SUPPLIED ENTRIES START
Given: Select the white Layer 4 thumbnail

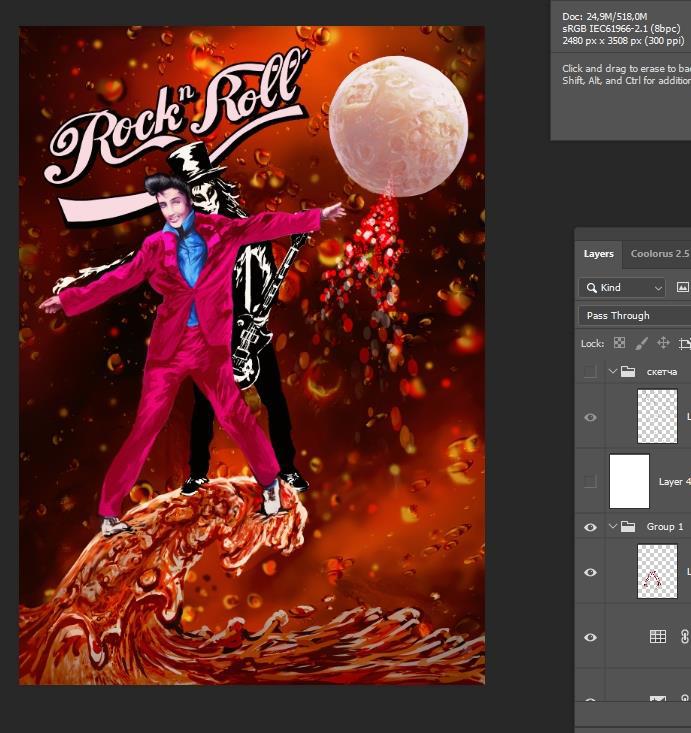Looking at the screenshot, I should point(629,482).
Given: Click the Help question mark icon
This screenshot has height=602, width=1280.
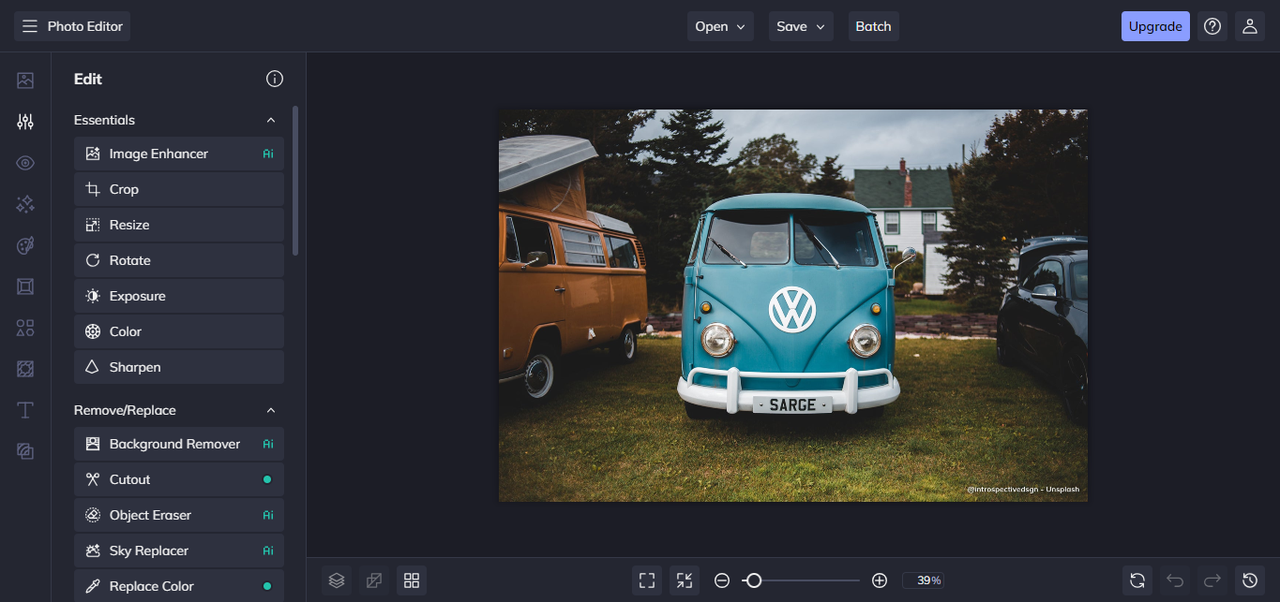Looking at the screenshot, I should 1212,27.
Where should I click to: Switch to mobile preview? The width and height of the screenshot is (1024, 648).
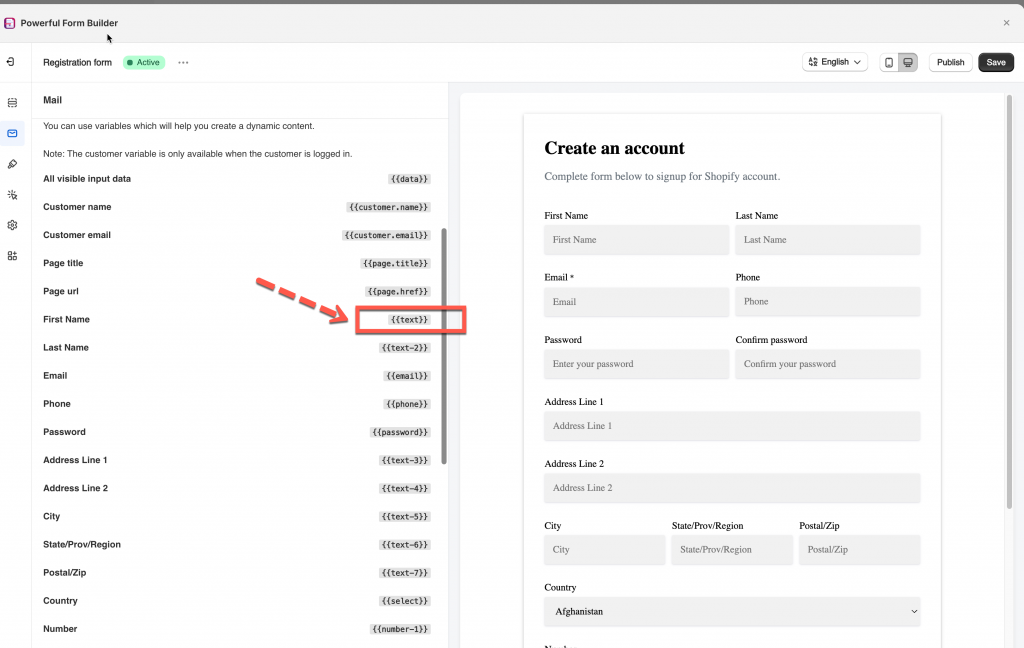[x=888, y=62]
SUPPLIED ENTRIES END
Leaving out only the pictures, return the material above unchanged.

Given: Select the white Layer 4 thumbnail

Looking at the screenshot, I should point(629,482).
Given: Click the Help question mark icon
This screenshot has height=602, width=1280.
Looking at the screenshot, I should 1212,27.
Where should I click to: Switch to mobile preview? The width and height of the screenshot is (1024, 648).
[x=888, y=62]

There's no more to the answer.